- _Working data_
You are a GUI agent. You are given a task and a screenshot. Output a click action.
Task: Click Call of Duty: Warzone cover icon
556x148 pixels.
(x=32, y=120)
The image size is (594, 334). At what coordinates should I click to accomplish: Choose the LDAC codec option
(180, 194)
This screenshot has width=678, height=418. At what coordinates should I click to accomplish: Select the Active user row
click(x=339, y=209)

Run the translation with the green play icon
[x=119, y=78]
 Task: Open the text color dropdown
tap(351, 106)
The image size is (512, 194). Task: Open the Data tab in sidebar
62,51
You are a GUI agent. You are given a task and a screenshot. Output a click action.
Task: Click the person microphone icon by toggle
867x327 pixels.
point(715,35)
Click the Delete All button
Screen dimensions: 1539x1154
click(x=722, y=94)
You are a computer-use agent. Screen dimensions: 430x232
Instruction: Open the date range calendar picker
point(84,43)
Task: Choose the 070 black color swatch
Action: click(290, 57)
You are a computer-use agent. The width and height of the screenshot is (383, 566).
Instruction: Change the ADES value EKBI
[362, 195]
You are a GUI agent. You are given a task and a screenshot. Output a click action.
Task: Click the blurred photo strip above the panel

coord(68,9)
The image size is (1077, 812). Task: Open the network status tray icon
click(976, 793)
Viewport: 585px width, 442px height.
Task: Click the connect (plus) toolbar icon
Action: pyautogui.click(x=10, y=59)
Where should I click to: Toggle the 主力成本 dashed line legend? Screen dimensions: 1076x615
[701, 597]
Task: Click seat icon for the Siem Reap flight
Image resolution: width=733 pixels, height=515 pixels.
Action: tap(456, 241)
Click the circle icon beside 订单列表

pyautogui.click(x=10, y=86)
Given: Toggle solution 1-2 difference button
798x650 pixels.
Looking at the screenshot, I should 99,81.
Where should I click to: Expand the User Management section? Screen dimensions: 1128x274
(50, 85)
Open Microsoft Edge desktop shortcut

- _Exercise_
Lay out the items from the line containing "You are a computer-use agent. The" through the end of the items as a Markdown table with columns "Number" and "Entry", one row per line, leaving out blank lines.

- _Answer_
| Number | Entry |
|---|---|
| 1 | You are a computer-use agent. The width and height of the screenshot is (383, 566). |
| 2 | Instruction: Change the ADES value EKBI |
| 3 | [362, 195] |
| 4 | You are a GUI agent. You are given a task and a screenshot. Output a click action. |
| 5 | Task: Click the blurred photo strip above the panel |
| 6 | coord(68,9) |
| 7 | The image size is (1077, 812). Task: Open the network status tray icon |
| 8 | click(976, 793) |
| 9 | Viewport: 585px width, 442px height. |
| 10 | Task: Click the connect (plus) toolbar icon |
| 11 | Action: pyautogui.click(x=10, y=59) |
| 12 | Where should I click to: Toggle the 主力成本 dashed line legend? Screen dimensions: 1076x615 |
| 13 | [701, 597] |
| 14 | Task: Click seat icon for the Siem Reap flight |
| 15 | Image resolution: width=733 pixels, height=515 pixels. |
| 16 | Action: tap(456, 241) |
| 17 | Click the circle icon beside 订单列表 |
| 18 | pyautogui.click(x=10, y=86) |
| 19 | Given: Toggle solution 1-2 difference button |
| 20 | 798x650 pixels. |
| 21 | Looking at the screenshot, I should 99,81. |
| 22 | Where should I click to: Expand the User Management section? Screen dimensions: 1128x274 |
| 23 | (50, 85) |
| 24 | Open Microsoft Edge desktop shortcut |